Making a Case for 3D Convolutions for Object Segmentation in Videos (2008.11516v2)

Abstract: The task of object segmentation in videos is usually accomplished by processing appearance and motion information separately using standard 2D convolutional networks, followed by a learned fusion of the two sources of information. On the other hand, 3D convolutional networks have been successfully applied for video classification tasks, but have not been leveraged as effectively to problems involving dense per-pixel interpretation of videos compared to their 2D convolutional counterparts and lag behind the aforementioned networks in terms of performance. In this work, we show that 3D CNNs can be effectively applied to dense video prediction tasks such as salient object segmentation. We propose a simple yet effective encoder-decoder network architecture consisting entirely of 3D convolutions that can be trained end-to-end using a standard cross-entropy loss. To this end, we leverage an efficient 3D encoder, and propose a 3D decoder architecture, that comprises novel 3D Global Convolution layers and 3D Refinement modules. Our approach outperforms existing state-of-the-arts by a large margin on the DAVIS'16 Unsupervised, FBMS and ViSal dataset benchmarks in addition to being faster, thus showing that our architecture can efficiently learn expressive spatio-temporal features and produce high quality video segmentation masks. We have made our code and trained models publicly available at https://github.com/sabarim/3DC-Seg.

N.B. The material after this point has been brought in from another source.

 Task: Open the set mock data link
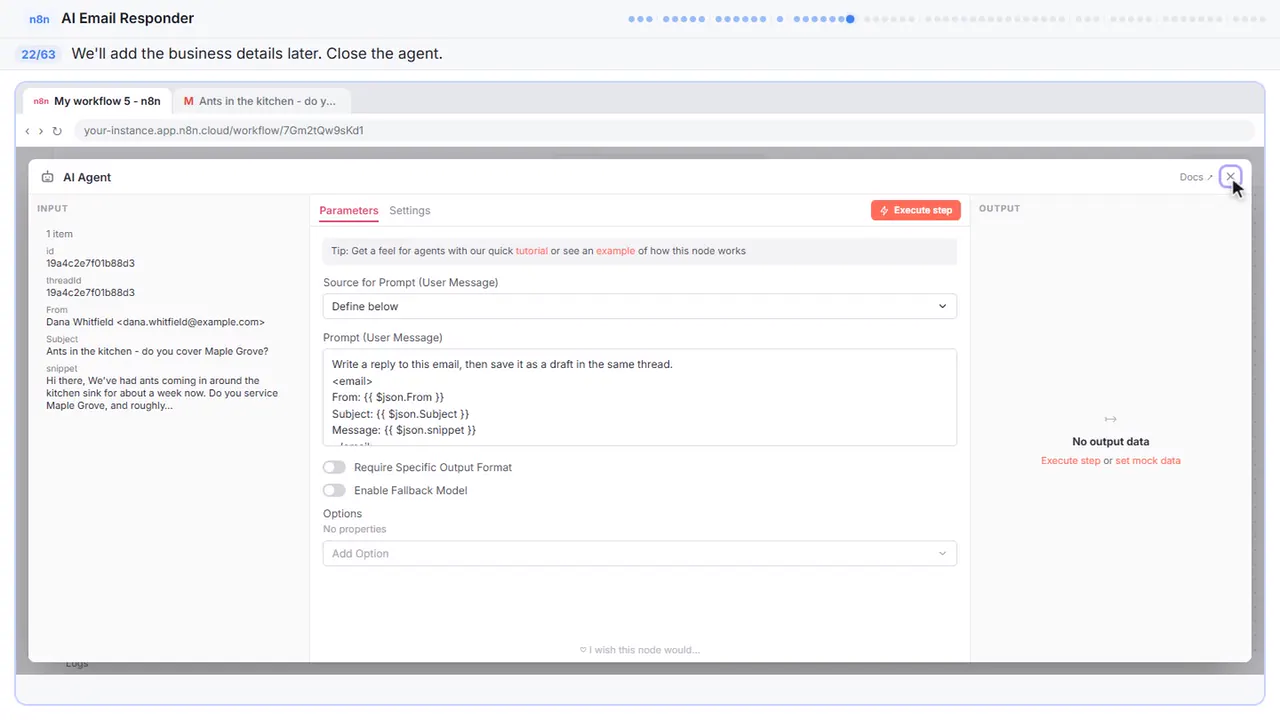tap(1148, 461)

• The paper introduces an end-to-end 3D CNN architecture with GC3D and 3D Refinement layers to capture detailed spatio-temporal features.
• It demonstrates superior segmentation performance, achieving an 84.1% J-mean and F-mean on the DAVIS'16 dataset over conventional 2D methods.
• The model processes frames at 0.22 seconds each, proving that efficient design can deliver high accuracy without compromising speed.

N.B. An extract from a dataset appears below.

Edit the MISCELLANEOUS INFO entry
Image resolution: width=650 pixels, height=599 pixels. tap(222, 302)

A Case for 3D Convolutions in Video Object Segmentation

Recent advancements in computer vision have leveraged the power of deep learning to tackle various complex tasks, including object segmentation in videos. This paper focuses on the potential of 3D Convolutional Neural Networks (3D CNNs) for dense per-pixel video prediction tasks such as salient object segmentation, typically approached using 2D networks handling appearance and motion separately. While 3D CNNs have been successful in video classification, their applicability to video segmentation remained underexplored due to computational challenges and difficulty in achieving fine-grained, pixel-level accuracy.

The paper proposes an end-to-end trainable 3D CNN-based encoder-decoder architecture designed to overcome these barriers. The architecture employs 3D convolutions throughout, leveraging novel 3D Global Convolutional (GC3D) layers and 3D Refinement modules to capture and refine spatio-temporal features effectively. The model's encoder utilizes a lightweight yet expressive architecture, pre-trained on large-scale action classification datasets to embody a broad receptive field, essential for accurate segmentation.

Key Findings

1. Performance Gains: The proposed model significantly surpasses traditional 2D CNN frameworks. On established benchmarks such as DAVIS'16 Unsupervised, FBMS, and ViSal datasets, it achieves superior segmentation accuracy. Notably, the model achieves a 84.1% $\mathcal{J}$-mean and $\mathcal{F}$-mean on the DAVIS'16 dataset, marking a distinctive improvement over previous state-of-the-art methods.
2. Efficiency: Despite its depth, the network maintains efficiency by significantly reducing the number of parameters and still achieves fast inference times. Approximately 0.22 seconds per frame processing speed was recorded on standard hardware, demonstrating that 3D convolutions, when implemented efficiently, do not necessarily trade off computational speed for performance.
3. Module Effectiveness: Incorporating the GC3D and 3D Refinement layers resulted in considerable performance benefits, enhancing the model's capability to learn and refine complex hierarchical features necessary for dynamic and varied video content.

Implications and Future Directions

This research offers compelling evidence for reconsidering 3D CNNs in video segmentation, paving the way for further developments that leverage both temporal and spatial data more integrally. The proposed encoder-decoder setup serves as a baseline for future research on related tasks, such as video-based object discovery, multi-object tracking, and video instance segmentation.

Further investigation could enhance the architecture to handle higher-dimensional datasets, potentially employing optimization techniques to further refine computational efficiency. Exploring the model’s adaptability to real-time tasks or integration with additional sensory modalities might also prove beneficial for autonomous systems and robotics.

The paper's contribution lies in driving a shift towards integrated networks that capitalize on the holistic modeling of motion and appearance - a likely trajectory in the evolving landscape of video understanding tasks in computer vision.